=== REQUIREMENT ===
Return all of the records exactly.
*** SUPPLIED ENTRIES ***
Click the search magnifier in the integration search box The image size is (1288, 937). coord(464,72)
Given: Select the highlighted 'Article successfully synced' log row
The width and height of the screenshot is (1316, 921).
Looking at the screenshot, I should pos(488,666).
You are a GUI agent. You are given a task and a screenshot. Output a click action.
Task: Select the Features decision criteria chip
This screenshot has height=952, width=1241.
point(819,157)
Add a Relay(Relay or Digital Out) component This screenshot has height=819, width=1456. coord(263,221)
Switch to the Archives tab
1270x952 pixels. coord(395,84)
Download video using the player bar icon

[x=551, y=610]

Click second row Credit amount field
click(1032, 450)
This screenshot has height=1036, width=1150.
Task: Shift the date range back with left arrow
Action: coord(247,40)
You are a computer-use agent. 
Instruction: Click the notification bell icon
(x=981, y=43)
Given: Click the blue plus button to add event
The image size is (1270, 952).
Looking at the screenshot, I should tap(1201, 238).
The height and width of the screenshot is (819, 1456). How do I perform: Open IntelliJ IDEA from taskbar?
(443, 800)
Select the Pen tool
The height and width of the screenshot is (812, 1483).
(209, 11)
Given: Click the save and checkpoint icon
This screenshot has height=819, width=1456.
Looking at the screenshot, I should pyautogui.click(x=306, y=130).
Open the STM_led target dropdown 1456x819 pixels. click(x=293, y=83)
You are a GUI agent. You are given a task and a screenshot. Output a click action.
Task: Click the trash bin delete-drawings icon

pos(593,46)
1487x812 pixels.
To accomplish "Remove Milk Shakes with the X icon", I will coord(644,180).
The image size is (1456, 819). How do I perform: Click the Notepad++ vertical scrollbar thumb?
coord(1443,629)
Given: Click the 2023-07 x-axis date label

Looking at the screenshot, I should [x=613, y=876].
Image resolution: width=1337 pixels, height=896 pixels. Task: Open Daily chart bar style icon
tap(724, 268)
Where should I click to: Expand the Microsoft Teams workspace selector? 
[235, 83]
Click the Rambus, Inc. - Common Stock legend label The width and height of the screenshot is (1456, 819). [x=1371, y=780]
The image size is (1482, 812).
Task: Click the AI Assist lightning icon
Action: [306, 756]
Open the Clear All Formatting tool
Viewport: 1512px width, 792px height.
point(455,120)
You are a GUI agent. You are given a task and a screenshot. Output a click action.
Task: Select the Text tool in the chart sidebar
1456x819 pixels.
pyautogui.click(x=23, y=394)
***
=== YOUR RESPONSE ===
Click the search magnifier in the integration search box The image size is (1288, 937). coord(464,72)
Given: Select the highlighted 'Article successfully synced' log row
The width and height of the screenshot is (1316, 921).
Looking at the screenshot, I should pos(488,666).
You are a GUI agent. You are given a task and a screenshot. Output a click action.
Task: Select the Features decision criteria chip
This screenshot has height=952, width=1241.
point(819,157)
Add a Relay(Relay or Digital Out) component This screenshot has height=819, width=1456. coord(263,221)
Switch to the Archives tab
1270x952 pixels. coord(395,84)
Download video using the player bar icon

[x=551, y=610]

Click second row Credit amount field
click(1032, 450)
This screenshot has height=1036, width=1150.
Task: Shift the date range back with left arrow
Action: coord(247,40)
You are a computer-use agent. 
Instruction: Click the notification bell icon
(x=981, y=43)
Given: Click the blue plus button to add event
The image size is (1270, 952).
Looking at the screenshot, I should tap(1201, 238).
The height and width of the screenshot is (819, 1456). How do I perform: Open IntelliJ IDEA from taskbar?
(443, 800)
Select the Pen tool
The height and width of the screenshot is (812, 1483).
(209, 11)
Given: Click the save and checkpoint icon
This screenshot has height=819, width=1456.
Looking at the screenshot, I should pyautogui.click(x=306, y=130).
Open the STM_led target dropdown 1456x819 pixels. click(x=293, y=83)
You are a GUI agent. You are given a task and a screenshot. Output a click action.
Task: Click the trash bin delete-drawings icon

pos(593,46)
1487x812 pixels.
To accomplish "Remove Milk Shakes with the X icon", I will coord(644,180).
The image size is (1456, 819). How do I perform: Click the Notepad++ vertical scrollbar thumb?
coord(1443,629)
Given: Click the 2023-07 x-axis date label

Looking at the screenshot, I should [x=613, y=876].
Image resolution: width=1337 pixels, height=896 pixels. Task: Open Daily chart bar style icon
tap(724, 268)
Where should I click to: Expand the Microsoft Teams workspace selector? 
[235, 83]
Click the Rambus, Inc. - Common Stock legend label The width and height of the screenshot is (1456, 819). [x=1371, y=780]
The image size is (1482, 812).
Task: Click the AI Assist lightning icon
Action: [306, 756]
Open the Clear All Formatting tool
Viewport: 1512px width, 792px height.
point(455,120)
You are a GUI agent. You are given a task and a screenshot. Output a click action.
Task: Select the Text tool in the chart sidebar
1456x819 pixels.
pyautogui.click(x=23, y=394)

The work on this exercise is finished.